Chvaletice () is a town in Pardubice District in the Pardubice Region of the Czech Republic. It has about 2,900 inhabitants.

Administrative parts
The village of Hornická Čtvrť is an administrative part of Chvaletice.

Geography
Chvaletice is located about  west of Pardubice. It lies in the Polabí region; the northern part of the municipal territory lies in the East Elbe Table and the southern part lies in the northwestern tip of the Iron Mountains. The river Elbe forms the northern municipal border.

History
In the area there were originally two villages, Telčice and Chvaletice, both administered by Chvaletice. The first written mention of Telčice comes from 1143 and of Chvaletice from 1393.

Ownership of the place has changed several times between king, monastery and local nobles. The Thirty Years' War followed by forced conversion to Catholicism depopulated the area but the tradition of Protestantism survived. The railway Pardubice–Prague built in 1845 brought the village into the modern age.

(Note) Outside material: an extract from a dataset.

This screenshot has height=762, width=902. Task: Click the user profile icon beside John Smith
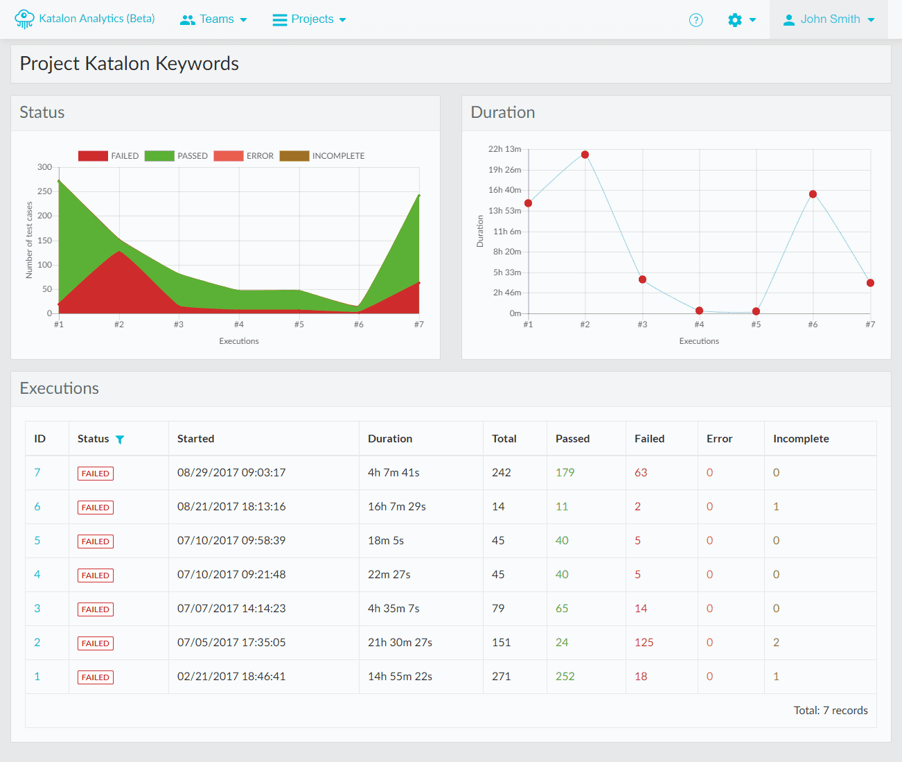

In 1953 Telčice became a separate municipality, however in 1975 Telčice and Chvaletice were merged into one municipality. In 1981 Chvaletice obtained town rights.

Economy
Since ancient times iron ore was mined here, until the Thirty Years' War; then again since the end of 18th century. Mining of pyrite-manganium ore started in the 20th century. The mines got exhausted and were finally closed in 1975.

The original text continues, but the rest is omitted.